### YOUR TASK
Examine the material below. Gather every line in which the string "heading" appears.

### RECORDS SUPPLIED
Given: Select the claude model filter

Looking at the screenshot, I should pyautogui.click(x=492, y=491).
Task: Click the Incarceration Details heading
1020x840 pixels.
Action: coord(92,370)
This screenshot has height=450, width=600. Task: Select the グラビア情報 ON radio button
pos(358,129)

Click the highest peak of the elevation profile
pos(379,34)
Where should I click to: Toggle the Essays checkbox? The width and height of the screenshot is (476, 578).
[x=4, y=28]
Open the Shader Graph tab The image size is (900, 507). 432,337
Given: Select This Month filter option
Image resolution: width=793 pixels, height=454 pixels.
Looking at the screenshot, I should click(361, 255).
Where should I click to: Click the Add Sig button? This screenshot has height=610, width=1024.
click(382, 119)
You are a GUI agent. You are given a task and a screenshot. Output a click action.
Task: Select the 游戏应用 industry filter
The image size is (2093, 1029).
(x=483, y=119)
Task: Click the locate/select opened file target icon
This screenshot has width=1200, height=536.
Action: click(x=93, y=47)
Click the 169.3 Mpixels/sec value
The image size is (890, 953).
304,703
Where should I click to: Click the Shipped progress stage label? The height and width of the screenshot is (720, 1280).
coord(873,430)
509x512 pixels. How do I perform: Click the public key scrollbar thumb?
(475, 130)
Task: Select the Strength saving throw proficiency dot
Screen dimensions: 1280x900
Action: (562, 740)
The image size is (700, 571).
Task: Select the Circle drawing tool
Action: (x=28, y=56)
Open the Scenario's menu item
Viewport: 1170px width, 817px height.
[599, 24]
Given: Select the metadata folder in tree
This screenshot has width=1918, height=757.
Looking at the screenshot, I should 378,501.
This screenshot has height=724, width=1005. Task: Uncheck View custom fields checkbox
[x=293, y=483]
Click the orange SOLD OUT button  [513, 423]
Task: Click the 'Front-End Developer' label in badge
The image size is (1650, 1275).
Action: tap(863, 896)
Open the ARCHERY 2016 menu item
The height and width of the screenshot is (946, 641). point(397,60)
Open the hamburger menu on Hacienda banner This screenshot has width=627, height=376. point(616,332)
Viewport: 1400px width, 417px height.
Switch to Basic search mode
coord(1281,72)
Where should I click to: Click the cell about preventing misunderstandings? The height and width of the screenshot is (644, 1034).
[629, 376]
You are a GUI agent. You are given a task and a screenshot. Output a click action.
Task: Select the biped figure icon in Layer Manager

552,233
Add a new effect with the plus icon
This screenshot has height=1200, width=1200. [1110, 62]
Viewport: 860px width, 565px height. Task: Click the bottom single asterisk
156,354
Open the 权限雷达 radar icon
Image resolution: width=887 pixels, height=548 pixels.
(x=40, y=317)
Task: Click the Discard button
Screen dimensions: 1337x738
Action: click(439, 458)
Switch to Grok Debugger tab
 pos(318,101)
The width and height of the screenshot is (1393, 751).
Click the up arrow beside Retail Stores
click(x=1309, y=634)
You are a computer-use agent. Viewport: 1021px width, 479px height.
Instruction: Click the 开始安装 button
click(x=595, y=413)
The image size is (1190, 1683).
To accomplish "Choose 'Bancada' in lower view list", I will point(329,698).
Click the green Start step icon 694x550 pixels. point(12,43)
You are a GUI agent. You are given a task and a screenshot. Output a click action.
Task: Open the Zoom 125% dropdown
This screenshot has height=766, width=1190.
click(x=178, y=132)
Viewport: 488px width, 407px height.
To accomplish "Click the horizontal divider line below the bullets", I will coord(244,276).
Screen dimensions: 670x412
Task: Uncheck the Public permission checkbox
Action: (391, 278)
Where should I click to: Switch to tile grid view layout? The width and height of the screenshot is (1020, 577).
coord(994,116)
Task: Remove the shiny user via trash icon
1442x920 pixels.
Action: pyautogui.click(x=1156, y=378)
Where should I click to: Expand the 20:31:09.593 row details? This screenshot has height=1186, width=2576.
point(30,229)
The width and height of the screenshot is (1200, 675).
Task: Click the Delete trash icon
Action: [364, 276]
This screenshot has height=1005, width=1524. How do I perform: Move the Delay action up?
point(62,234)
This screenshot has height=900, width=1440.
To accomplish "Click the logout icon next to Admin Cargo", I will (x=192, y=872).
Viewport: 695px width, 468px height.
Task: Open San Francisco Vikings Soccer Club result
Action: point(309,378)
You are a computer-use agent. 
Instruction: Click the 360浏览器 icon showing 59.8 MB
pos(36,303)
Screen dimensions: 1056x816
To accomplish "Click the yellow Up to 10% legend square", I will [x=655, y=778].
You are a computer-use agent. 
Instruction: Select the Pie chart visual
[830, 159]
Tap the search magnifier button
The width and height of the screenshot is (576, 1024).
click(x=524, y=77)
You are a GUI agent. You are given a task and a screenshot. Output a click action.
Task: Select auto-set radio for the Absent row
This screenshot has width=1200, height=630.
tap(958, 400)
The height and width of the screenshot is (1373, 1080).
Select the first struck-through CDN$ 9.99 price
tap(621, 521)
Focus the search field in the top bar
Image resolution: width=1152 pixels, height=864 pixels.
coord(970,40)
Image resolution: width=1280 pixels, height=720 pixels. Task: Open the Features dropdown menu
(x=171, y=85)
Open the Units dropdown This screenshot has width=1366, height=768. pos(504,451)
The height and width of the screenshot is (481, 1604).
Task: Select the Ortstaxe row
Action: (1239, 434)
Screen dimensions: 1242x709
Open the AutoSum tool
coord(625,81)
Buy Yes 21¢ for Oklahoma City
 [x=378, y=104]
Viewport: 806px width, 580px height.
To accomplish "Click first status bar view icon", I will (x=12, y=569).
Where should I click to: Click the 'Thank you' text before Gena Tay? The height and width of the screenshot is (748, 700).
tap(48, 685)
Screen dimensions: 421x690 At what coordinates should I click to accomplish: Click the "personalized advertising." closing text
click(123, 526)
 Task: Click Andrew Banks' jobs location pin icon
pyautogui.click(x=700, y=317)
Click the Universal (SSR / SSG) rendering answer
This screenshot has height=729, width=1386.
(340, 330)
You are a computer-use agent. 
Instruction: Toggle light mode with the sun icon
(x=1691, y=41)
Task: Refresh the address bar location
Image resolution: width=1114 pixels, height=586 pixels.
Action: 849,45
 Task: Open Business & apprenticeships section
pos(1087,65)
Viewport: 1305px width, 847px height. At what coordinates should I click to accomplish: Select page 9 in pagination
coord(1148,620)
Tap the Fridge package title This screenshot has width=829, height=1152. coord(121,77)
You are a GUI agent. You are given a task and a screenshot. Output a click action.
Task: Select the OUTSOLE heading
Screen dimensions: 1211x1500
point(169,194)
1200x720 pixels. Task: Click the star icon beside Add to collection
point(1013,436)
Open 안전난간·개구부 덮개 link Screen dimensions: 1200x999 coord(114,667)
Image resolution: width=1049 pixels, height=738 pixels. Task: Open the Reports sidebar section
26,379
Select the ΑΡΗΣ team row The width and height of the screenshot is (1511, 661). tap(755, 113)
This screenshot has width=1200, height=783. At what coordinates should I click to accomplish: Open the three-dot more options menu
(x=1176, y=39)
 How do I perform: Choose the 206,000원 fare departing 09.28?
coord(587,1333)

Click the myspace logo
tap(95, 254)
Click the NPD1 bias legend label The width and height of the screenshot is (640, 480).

### EXERCISE OUTPUT
Task: Click the Incarceration Details heading
Task: Select the OUTSOLE heading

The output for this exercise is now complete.